_Exercise_
The full listing, from first line to last, should be set down again exactly.

_Data listing_
--
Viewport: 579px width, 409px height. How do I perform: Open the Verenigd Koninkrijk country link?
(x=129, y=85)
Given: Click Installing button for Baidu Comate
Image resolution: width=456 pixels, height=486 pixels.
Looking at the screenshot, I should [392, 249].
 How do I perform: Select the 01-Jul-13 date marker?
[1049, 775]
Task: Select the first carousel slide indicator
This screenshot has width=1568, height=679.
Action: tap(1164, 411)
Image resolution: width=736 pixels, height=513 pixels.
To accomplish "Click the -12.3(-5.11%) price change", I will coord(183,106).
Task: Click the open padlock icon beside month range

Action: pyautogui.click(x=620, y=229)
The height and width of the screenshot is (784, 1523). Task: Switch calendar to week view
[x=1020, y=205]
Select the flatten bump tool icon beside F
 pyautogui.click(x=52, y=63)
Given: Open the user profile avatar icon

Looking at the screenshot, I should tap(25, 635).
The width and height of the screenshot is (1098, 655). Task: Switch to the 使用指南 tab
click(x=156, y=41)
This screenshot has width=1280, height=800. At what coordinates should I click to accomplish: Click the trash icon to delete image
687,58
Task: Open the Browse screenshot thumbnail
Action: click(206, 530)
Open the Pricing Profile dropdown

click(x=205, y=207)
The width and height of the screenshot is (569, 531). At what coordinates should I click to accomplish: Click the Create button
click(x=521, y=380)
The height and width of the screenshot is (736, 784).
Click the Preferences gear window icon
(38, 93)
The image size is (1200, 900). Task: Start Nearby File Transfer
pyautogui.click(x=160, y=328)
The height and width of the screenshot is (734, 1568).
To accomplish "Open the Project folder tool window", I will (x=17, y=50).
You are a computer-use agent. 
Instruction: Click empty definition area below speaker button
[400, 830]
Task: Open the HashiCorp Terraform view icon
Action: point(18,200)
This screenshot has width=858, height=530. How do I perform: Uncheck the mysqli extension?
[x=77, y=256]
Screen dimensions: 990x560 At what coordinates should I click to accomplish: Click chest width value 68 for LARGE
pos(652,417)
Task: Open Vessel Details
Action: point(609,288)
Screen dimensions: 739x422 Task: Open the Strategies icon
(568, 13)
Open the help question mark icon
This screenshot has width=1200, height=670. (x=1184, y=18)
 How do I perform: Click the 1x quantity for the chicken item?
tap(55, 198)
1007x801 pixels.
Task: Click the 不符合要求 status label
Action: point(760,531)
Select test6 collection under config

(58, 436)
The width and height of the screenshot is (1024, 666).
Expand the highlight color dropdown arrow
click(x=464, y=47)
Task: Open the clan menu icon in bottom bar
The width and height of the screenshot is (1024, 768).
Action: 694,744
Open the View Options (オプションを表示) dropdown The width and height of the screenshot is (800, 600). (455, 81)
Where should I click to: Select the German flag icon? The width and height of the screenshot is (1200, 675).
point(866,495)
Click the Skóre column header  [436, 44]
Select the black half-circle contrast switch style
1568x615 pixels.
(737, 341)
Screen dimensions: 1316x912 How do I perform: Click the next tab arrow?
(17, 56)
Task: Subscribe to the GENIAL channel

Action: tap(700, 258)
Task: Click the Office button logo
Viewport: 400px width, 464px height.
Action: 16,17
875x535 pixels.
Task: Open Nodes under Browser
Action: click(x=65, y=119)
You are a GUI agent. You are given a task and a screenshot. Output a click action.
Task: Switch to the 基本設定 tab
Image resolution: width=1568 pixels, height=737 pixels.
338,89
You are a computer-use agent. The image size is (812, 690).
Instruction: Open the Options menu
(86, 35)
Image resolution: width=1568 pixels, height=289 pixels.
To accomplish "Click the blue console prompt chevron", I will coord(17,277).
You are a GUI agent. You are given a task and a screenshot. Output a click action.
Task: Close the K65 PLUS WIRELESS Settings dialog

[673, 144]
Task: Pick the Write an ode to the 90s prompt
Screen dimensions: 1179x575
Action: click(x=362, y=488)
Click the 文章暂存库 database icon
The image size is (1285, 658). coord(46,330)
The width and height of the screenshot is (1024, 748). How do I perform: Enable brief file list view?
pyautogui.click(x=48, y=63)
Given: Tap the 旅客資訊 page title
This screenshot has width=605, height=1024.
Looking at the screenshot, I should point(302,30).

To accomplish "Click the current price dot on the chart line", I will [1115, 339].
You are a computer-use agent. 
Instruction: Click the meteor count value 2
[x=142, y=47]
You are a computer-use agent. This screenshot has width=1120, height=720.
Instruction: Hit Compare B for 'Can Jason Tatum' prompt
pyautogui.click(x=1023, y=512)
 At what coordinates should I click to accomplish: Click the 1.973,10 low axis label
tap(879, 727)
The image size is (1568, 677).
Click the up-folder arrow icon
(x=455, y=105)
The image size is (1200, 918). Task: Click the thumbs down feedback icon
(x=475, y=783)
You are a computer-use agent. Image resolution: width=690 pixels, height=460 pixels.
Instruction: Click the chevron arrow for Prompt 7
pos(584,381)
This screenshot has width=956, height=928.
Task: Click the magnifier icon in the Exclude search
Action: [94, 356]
--
_Worked solution_
Viewport: 579px width, 409px height. How do I perform: Open the Verenigd Koninkrijk country link?
(x=129, y=85)
Given: Click Installing button for Baidu Comate
Image resolution: width=456 pixels, height=486 pixels.
Looking at the screenshot, I should [392, 249].
 How do I perform: Select the 01-Jul-13 date marker?
[1049, 775]
Task: Select the first carousel slide indicator
This screenshot has width=1568, height=679.
Action: tap(1164, 411)
Image resolution: width=736 pixels, height=513 pixels.
To accomplish "Click the -12.3(-5.11%) price change", I will coord(183,106).
Task: Click the open padlock icon beside month range

Action: pyautogui.click(x=620, y=229)
The height and width of the screenshot is (784, 1523). Task: Switch calendar to week view
[x=1020, y=205]
Select the flatten bump tool icon beside F
 pyautogui.click(x=52, y=63)
Given: Open the user profile avatar icon

Looking at the screenshot, I should tap(25, 635).
The width and height of the screenshot is (1098, 655). Task: Switch to the 使用指南 tab
click(x=156, y=41)
This screenshot has width=1280, height=800. At what coordinates should I click to accomplish: Click the trash icon to delete image
687,58
Task: Open the Browse screenshot thumbnail
Action: click(206, 530)
Open the Pricing Profile dropdown

click(x=205, y=207)
The width and height of the screenshot is (569, 531). At what coordinates should I click to accomplish: Click the Create button
click(x=521, y=380)
The height and width of the screenshot is (736, 784).
Click the Preferences gear window icon
(38, 93)
The image size is (1200, 900). Task: Start Nearby File Transfer
pyautogui.click(x=160, y=328)
The height and width of the screenshot is (734, 1568).
To accomplish "Open the Project folder tool window", I will (x=17, y=50).
You are a computer-use agent. 
Instruction: Click empty definition area below speaker button
[400, 830]
Task: Open the HashiCorp Terraform view icon
Action: point(18,200)
This screenshot has width=858, height=530. How do I perform: Uncheck the mysqli extension?
[x=77, y=256]
Screen dimensions: 990x560 At what coordinates should I click to accomplish: Click chest width value 68 for LARGE
pos(652,417)
Task: Open Vessel Details
Action: point(609,288)
Screen dimensions: 739x422 Task: Open the Strategies icon
(568, 13)
Open the help question mark icon
This screenshot has width=1200, height=670. (x=1184, y=18)
 How do I perform: Click the 1x quantity for the chicken item?
tap(55, 198)
1007x801 pixels.
Task: Click the 不符合要求 status label
Action: point(760,531)
Select test6 collection under config

(58, 436)
The width and height of the screenshot is (1024, 666).
Expand the highlight color dropdown arrow
click(x=464, y=47)
Task: Open the clan menu icon in bottom bar
The width and height of the screenshot is (1024, 768).
Action: 694,744
Open the View Options (オプションを表示) dropdown The width and height of the screenshot is (800, 600). (455, 81)
Where should I click to: Select the German flag icon? The width and height of the screenshot is (1200, 675).
point(866,495)
Click the Skóre column header  [436, 44]
Select the black half-circle contrast switch style
1568x615 pixels.
(737, 341)
Screen dimensions: 1316x912 How do I perform: Click the next tab arrow?
(17, 56)
Task: Subscribe to the GENIAL channel

Action: tap(700, 258)
Task: Click the Office button logo
Viewport: 400px width, 464px height.
Action: 16,17
875x535 pixels.
Task: Open Nodes under Browser
Action: click(x=65, y=119)
You are a GUI agent. You are given a task and a screenshot. Output a click action.
Task: Switch to the 基本設定 tab
Image resolution: width=1568 pixels, height=737 pixels.
338,89
You are a computer-use agent. The image size is (812, 690).
Instruction: Open the Options menu
(86, 35)
Image resolution: width=1568 pixels, height=289 pixels.
To accomplish "Click the blue console prompt chevron", I will coord(17,277).
You are a GUI agent. You are given a task and a screenshot. Output a click action.
Task: Close the K65 PLUS WIRELESS Settings dialog

[673, 144]
Task: Pick the Write an ode to the 90s prompt
Screen dimensions: 1179x575
Action: click(x=362, y=488)
Click the 文章暂存库 database icon
The image size is (1285, 658). coord(46,330)
The width and height of the screenshot is (1024, 748). How do I perform: Enable brief file list view?
pyautogui.click(x=48, y=63)
Given: Tap the 旅客資訊 page title
This screenshot has width=605, height=1024.
Looking at the screenshot, I should point(302,30).

To accomplish "Click the current price dot on the chart line", I will [1115, 339].
You are a computer-use agent. 
Instruction: Click the meteor count value 2
[x=142, y=47]
You are a computer-use agent. This screenshot has width=1120, height=720.
Instruction: Hit Compare B for 'Can Jason Tatum' prompt
pyautogui.click(x=1023, y=512)
 At what coordinates should I click to accomplish: Click the 1.973,10 low axis label
tap(879, 727)
The image size is (1568, 677).
Click the up-folder arrow icon
(x=455, y=105)
The image size is (1200, 918). Task: Click the thumbs down feedback icon
(x=475, y=783)
You are a computer-use agent. Image resolution: width=690 pixels, height=460 pixels.
Instruction: Click the chevron arrow for Prompt 7
pos(584,381)
This screenshot has width=956, height=928.
Task: Click the magnifier icon in the Exclude search
Action: [94, 356]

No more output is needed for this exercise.